Generally when breastfeeding, you can eat whatever you like, whenever you like, in the amounts that you like and continue to do this unless you notice an obvious reaction in your baby. Most infant fussiness is normal for a young baby, and is not related to foods in mom’s diet. However a small percentage of breastfeeding mothers notice an obvious difference in their baby’s behaviour and/or health when they eat certain foods.

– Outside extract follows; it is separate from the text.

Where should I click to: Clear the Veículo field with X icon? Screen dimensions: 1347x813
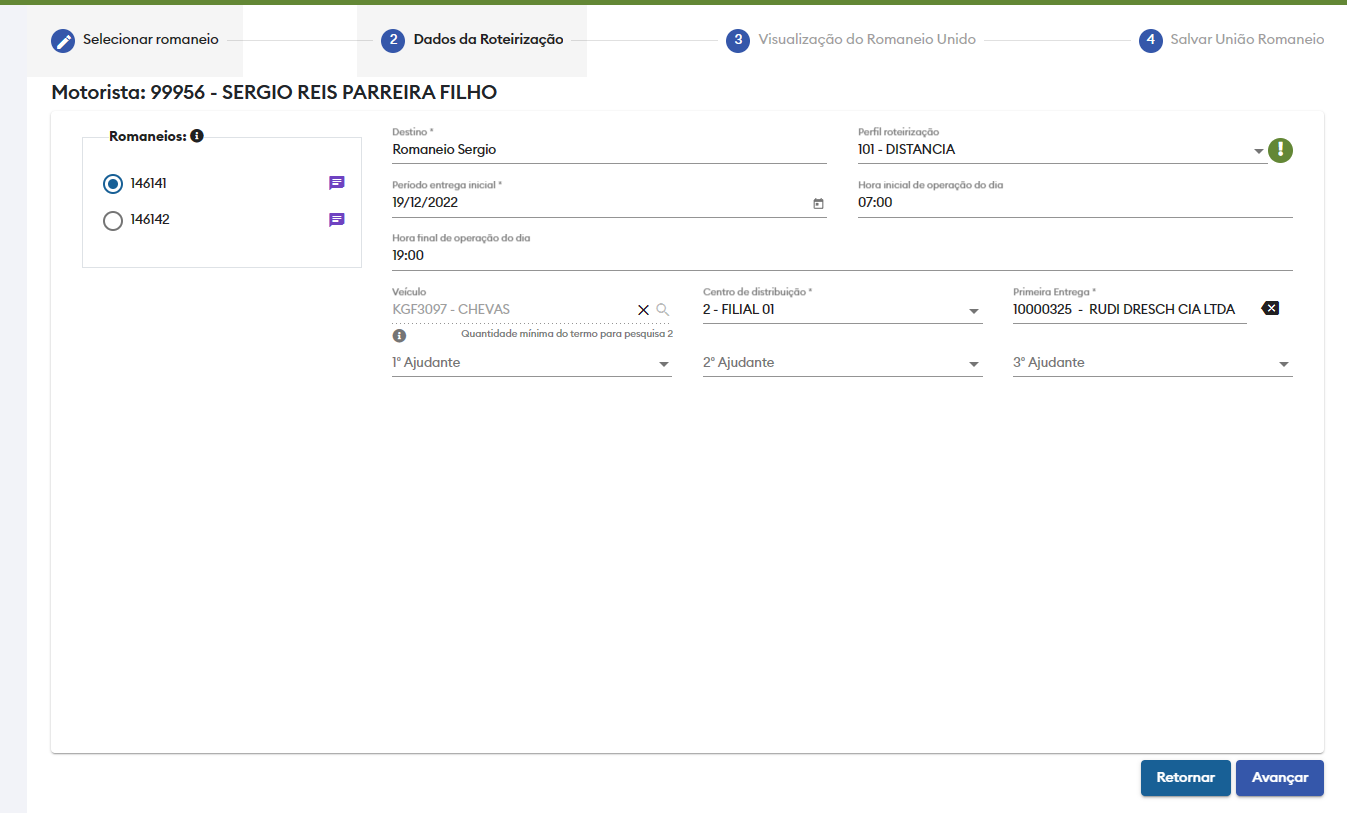(x=643, y=310)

If your baby is sensitive to something you are eating, you will most likely notice other symptoms in addition to fussiness, such as irritability, colic or discomfort, excessive spitting or vomiting, a rash or hives, eczema, sore bottom, dry skin; wheezing or asthma; nasal congestion; red, itchy eyes; ear infections, constipation and/or diarrhoea, or green stools with mucus or blood.
The severity of the reaction is related to the degree of your baby’s sensitivity and to the amount of the problem food that you ate—the more food eaten and the greater baby’s sensitivity, the more severe the reaction. Symptoms in breastfed babies more commonly show up 4-24 hours after exposure. If baby is sensitive to a food that mom eats frequently, symptoms may be ongoing.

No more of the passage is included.